Emails sent by Gagnier, a key Liberal adviser in Quebec, show that he gave advice to TransCanada on how and when to lobby a new government – including a Liberal minority.
“I think it’s an extraordinary opportunity for everyone in Canada, including in Quebec, to remember that this is the same old Liberal party of the sponsorship scandal,” said Mulcair, who noted Trudeau has appeared on stage alongside former prime ministers Jean Chretien and Paul Martin during the campaign.
“It’s not by putting a coat of paint on a rusty old car that you’re going to change anything about what’s underneath.”
Harper, whose Tories have promoted the Energy East project, also seized the opportunity to go after the Liberals.

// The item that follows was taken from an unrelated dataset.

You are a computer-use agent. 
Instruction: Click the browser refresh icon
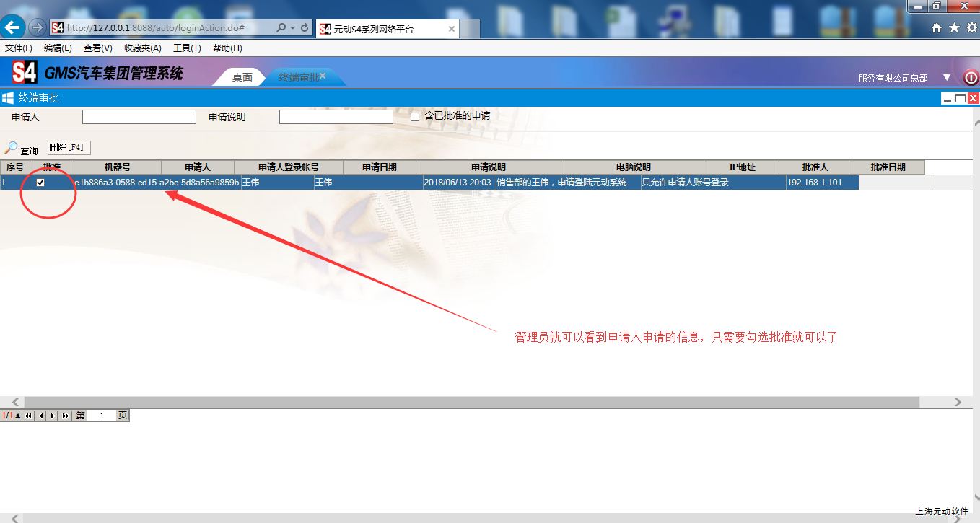click(305, 28)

“I think we should all understand that the culture of the Liberal party that gave us the sponsorship scandal has not changed and it will not change,” Harper said.
Liberal supporters at the event in Montreal’s Ahuntsic-Cartierville riding said the news about Gagnier had no impact on their confidence in Trudeau.
At one point during the news conference, Trudeau turned around to hush his own partisans who groaned in frustration when a reporter asked him about his party’s decision to initially back Gagnier in the hours after the story broke.
“Hey, we have respect for journalists in this country, they ask tough questions and they are supposed to. OK?” Trudeau said before turning back to take the question.
WATCH ABOVE: Trudeau silences boos after Gagnier mentioned, defends ‘tough questions’ journalists have to ask
The Liberals’ star local candidate, a former Montreal mayoral hopeful, volunteered with Gagnier in the war room for Trudeau’s leadership bid.
“The Liberal party and people in general are just asking for the highest standards in terms of ethics and the fact that he decided to resign was the right decision in the circumstances,” Melanie Joly told The Canadian Press after the Trudeau event.
When asked whether she spoke with Gagnier during the campaign, Joly replied that she had been focused on winning Ahuntsic-Cartierville.
Later Thursday, Trudeau visited the backyard of NDP Leader Tom Mulcair. He met local Liberal supporters at a bar in Montreal’s Outremont riding, the seat held by Mulcair at dissolution and a former Liberal stronghold.